Your task is to restate the data word for word.

Records from a collection
--------------------------------
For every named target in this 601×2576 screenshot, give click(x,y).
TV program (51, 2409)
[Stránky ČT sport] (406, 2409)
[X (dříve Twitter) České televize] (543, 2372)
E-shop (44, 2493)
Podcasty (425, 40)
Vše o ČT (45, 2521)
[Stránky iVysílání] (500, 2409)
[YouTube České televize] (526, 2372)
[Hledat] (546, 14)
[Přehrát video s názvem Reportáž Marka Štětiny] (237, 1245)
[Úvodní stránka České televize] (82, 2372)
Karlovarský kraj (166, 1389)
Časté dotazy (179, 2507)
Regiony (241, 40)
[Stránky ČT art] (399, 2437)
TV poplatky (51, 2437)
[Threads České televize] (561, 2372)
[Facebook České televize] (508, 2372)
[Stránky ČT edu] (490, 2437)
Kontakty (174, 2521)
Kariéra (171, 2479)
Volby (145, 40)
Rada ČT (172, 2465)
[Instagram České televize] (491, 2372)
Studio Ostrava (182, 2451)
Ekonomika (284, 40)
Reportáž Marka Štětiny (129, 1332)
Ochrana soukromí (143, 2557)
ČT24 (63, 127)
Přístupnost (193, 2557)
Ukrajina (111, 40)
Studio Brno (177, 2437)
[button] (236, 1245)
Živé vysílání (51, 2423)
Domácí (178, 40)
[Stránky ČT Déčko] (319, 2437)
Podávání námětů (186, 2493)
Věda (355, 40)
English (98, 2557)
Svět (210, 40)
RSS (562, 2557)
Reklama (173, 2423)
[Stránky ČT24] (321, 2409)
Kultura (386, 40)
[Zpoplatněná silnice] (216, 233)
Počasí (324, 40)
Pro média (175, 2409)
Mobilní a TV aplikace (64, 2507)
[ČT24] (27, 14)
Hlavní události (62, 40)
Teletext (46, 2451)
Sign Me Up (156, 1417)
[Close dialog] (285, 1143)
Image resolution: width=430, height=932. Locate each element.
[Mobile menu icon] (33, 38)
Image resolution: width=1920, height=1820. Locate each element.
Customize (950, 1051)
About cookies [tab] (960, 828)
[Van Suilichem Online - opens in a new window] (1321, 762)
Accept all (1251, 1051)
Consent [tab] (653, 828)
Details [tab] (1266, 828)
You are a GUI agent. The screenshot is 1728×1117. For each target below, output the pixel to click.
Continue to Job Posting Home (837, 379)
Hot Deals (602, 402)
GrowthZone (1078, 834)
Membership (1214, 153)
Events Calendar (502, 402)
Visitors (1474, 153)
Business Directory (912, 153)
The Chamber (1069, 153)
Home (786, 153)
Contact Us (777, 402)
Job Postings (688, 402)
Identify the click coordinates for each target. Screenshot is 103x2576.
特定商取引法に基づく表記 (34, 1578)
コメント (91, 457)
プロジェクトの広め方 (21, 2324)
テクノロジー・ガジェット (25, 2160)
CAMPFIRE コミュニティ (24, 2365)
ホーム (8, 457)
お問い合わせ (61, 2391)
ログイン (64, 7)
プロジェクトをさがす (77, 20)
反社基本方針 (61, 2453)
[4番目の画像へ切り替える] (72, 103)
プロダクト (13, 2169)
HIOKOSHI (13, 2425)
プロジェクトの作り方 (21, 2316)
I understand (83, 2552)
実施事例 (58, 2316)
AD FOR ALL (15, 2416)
--------------------------------
Written answer -
For every named target in this 601×2576 screenshot, give click(x,y).
TV program (51, 2409)
[Stránky ČT sport] (406, 2409)
[X (dříve Twitter) České televize] (543, 2372)
E-shop (44, 2493)
Podcasty (425, 40)
Vše o ČT (45, 2521)
[Stránky iVysílání] (500, 2409)
[YouTube České televize] (526, 2372)
[Hledat] (546, 14)
[Přehrát video s názvem Reportáž Marka Štětiny] (237, 1245)
[Úvodní stránka České televize] (82, 2372)
Karlovarský kraj (166, 1389)
Časté dotazy (179, 2507)
Regiony (241, 40)
[Stránky ČT art] (399, 2437)
TV poplatky (51, 2437)
[Threads České televize] (561, 2372)
[Facebook České televize] (508, 2372)
[Stránky ČT edu] (490, 2437)
Kontakty (174, 2521)
Kariéra (171, 2479)
Volby (145, 40)
Rada ČT (172, 2465)
[Instagram České televize] (491, 2372)
Studio Ostrava (182, 2451)
Ekonomika (284, 40)
Reportáž Marka Štětiny (129, 1332)
Ochrana soukromí (143, 2557)
ČT24 (63, 127)
Přístupnost (193, 2557)
Ukrajina (111, 40)
Studio Brno (177, 2437)
[button] (236, 1245)
Živé vysílání (51, 2423)
Domácí (178, 40)
[Stránky ČT Déčko] (319, 2437)
Podávání námětů (186, 2493)
Věda (355, 40)
English (98, 2557)
Svět (210, 40)
RSS (562, 2557)
Reklama (173, 2423)
[Stránky ČT24] (321, 2409)
Kultura (386, 40)
[Zpoplatněná silnice] (216, 233)
Počasí (324, 40)
Pro média (175, 2409)
Mobilní a TV aplikace (64, 2507)
[ČT24] (27, 14)
Hlavní události (62, 40)
Teletext (46, 2451)
Sign Me Up (156, 1417)
[Close dialog] (285, 1143)
Image resolution: width=430, height=932. Locate each element.
[Mobile menu icon] (33, 38)
Image resolution: width=1920, height=1820. Locate each element.
Customize (950, 1051)
About cookies [tab] (960, 828)
[Van Suilichem Online - opens in a new window] (1321, 762)
Accept all (1251, 1051)
Consent [tab] (653, 828)
Details [tab] (1266, 828)
You are a GUI agent. The screenshot is 1728×1117. For each target below, output the pixel to click.
Continue to Job Posting Home (837, 379)
Hot Deals (602, 402)
GrowthZone (1078, 834)
Membership (1214, 153)
Events Calendar (502, 402)
Visitors (1474, 153)
Business Directory (912, 153)
The Chamber (1069, 153)
Home (786, 153)
Contact Us (777, 402)
Job Postings (688, 402)
Identify the click coordinates for each target. Screenshot is 103x2576.
特定商取引法に基づく表記 (34, 1578)
コメント (91, 457)
プロジェクトの広め方 (21, 2324)
テクノロジー・ガジェット (25, 2160)
CAMPFIRE コミュニティ (24, 2365)
ホーム (8, 457)
お問い合わせ (61, 2391)
ログイン (64, 7)
プロジェクトをさがす (77, 20)
反社基本方針 (61, 2453)
[4番目の画像へ切り替える] (72, 103)
プロダクト (13, 2169)
HIOKOSHI (13, 2425)
プロジェクトの作り方 (21, 2316)
I understand (83, 2552)
実施事例 (58, 2316)
AD FOR ALL (15, 2416)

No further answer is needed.